Informed consent needs to be obtained from the patient or the patient's surrogate prior to initiating any study procedures. Oftentimes in the ICU setting, the research coordinator and/or investigator are the first person(s) the patient and family members have had the opportunity to talk to in depth about the reason for the patient's illness. Because of this, the coordinator spends a lot of time answering general questions about the ICU and why the patient is in the ICU before the consent issue is even raised. Once the consent form has been signed and the patient is enrolled, it is still worthwhile to update the patient/family members daily on the study and answer any questions they might have. The nursing staff in the units where patients are recruited and enrolled will play an important role in the execution of the study protocol. They must be familiar with the medications and devices that will be used, how they function, and how they are administered. This will require frequent in-services for the nursing staff and supervision by the Research Coordinator when patients are enrolled. Depending on the protocol and the timing of events, the investigator may choose to have the Research Coordinator administer the study medication, perform device measurements, and draw appropriate lab work to ensure that the strict timing guidelines specified in a study protocol are followed without burdening the patient's ICU nurse.

Finally, after completion of a study, all study related documents must be kept in a secure location to protect confidentiality. To comply with HIPPA regulations, only de-identified information should be used when creating and analyzing a database or writing an abstract or manuscript.
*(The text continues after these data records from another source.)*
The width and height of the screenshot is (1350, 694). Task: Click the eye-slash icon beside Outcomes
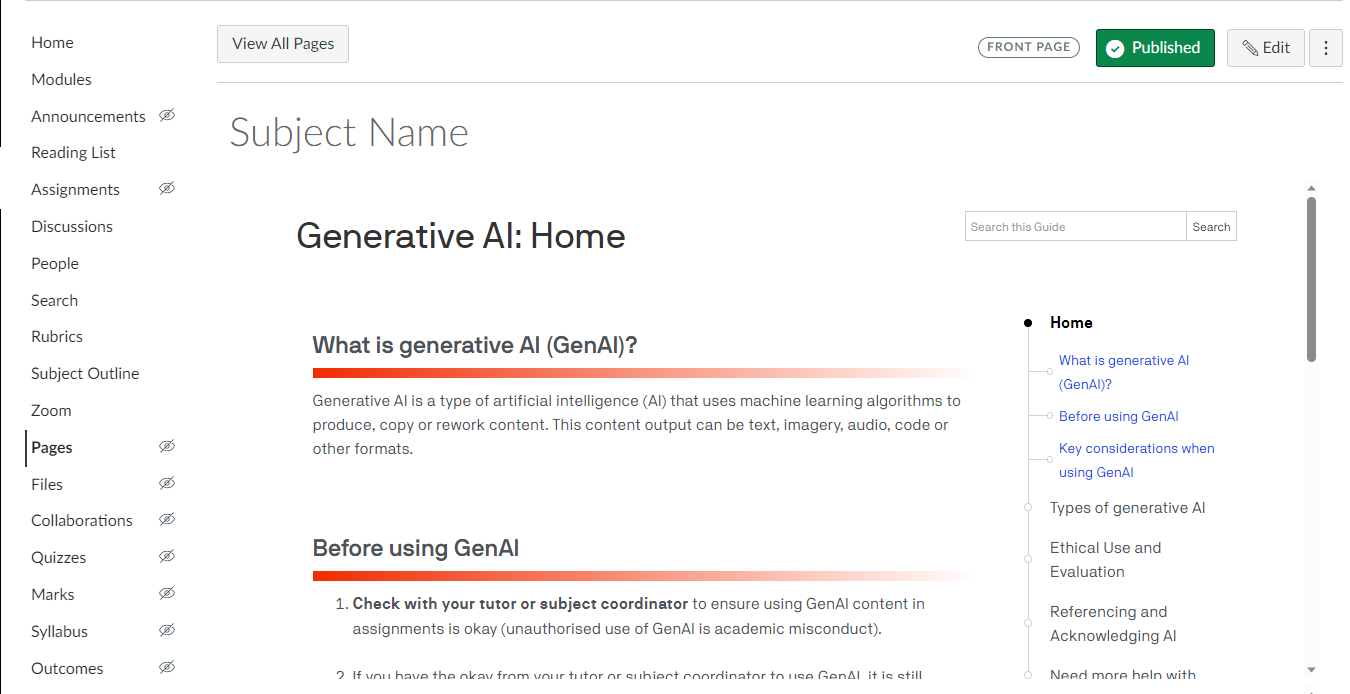tap(167, 667)
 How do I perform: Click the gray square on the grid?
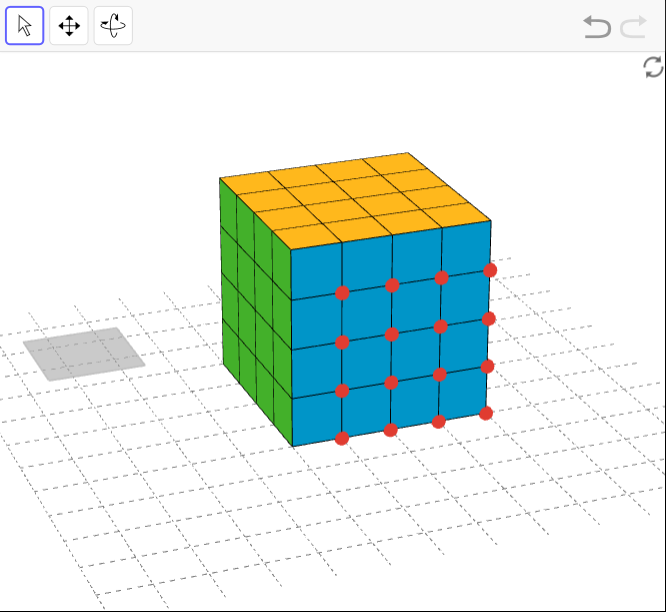click(x=84, y=353)

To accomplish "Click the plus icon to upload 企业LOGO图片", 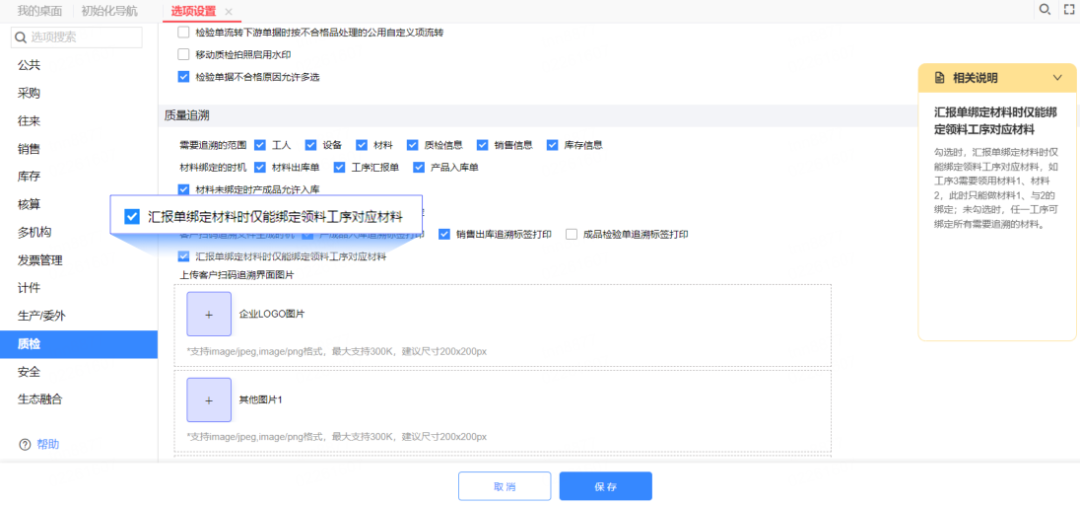I will point(209,314).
A separate list should be maintained and secured that contains information such as patient name and contact information, in the event that new information regarding the study has become available about which the patient needs to be informed.

Benefits of the Position:

After considering the type of research that you will be conducting and the qualifications that you would like the research coordinator to have, it is important to understand the benefits that this position will provide to a research coordinator. These salient points will help "sell" the position to nurses who may have reservations because of salary issues. RN's working in the ICU can often negotiate higher salaries because of their experience and because of the shortage of critical care nurses. Also, RN's in large metropolitan areas can take advantage of working for an agency, traveling contract, and/or an institution's registry, all of which yield attractive salaries. The downside of this, however, is that the RN is subjected to long hours, forfeiture of benefits, and the uncomfortable unfamiliarity of working in several institutions. The position of research coordinator provides a stable, overall less stressful environment that allows for professional growth in the critical care field. The position offers a flexible schedule which is a benefit to nurses who have small children or are interested in pursuing an advanced degree through continuing education. The coordinator also enjoys the benefits of attending specialty critical care conferences, receiving support to pursue independent investigations of interest, and attaining skills that are unique and highly marketable. ICU nurses that are accustomed to shift work will have to adapt to viewing their position as a profession. The Research Coordinator, on occasion, will have to come back to the hospital after hours, make frequent calls to the ICU when a patient is enrolled, stay at the hospital later than normal to complete enrollment, and potentially come in on a weekend to carry out study procedures on patients already enrolled.

In conclusion, the role of a critical care research coordinator can be very complex, requiring the coordinator to draw on prior experiences and specialized knowledge of the ICU. In addition to his/her clinical experience and expertise, the coordinator must also possess an organized and detail-oriented personality to navigate the evolving regulatory requirements. Finding the appropriate person for this position will help ensure that quality clinical research is being performed in your institution as well as providing a productive and rewarding career for the research coordinator.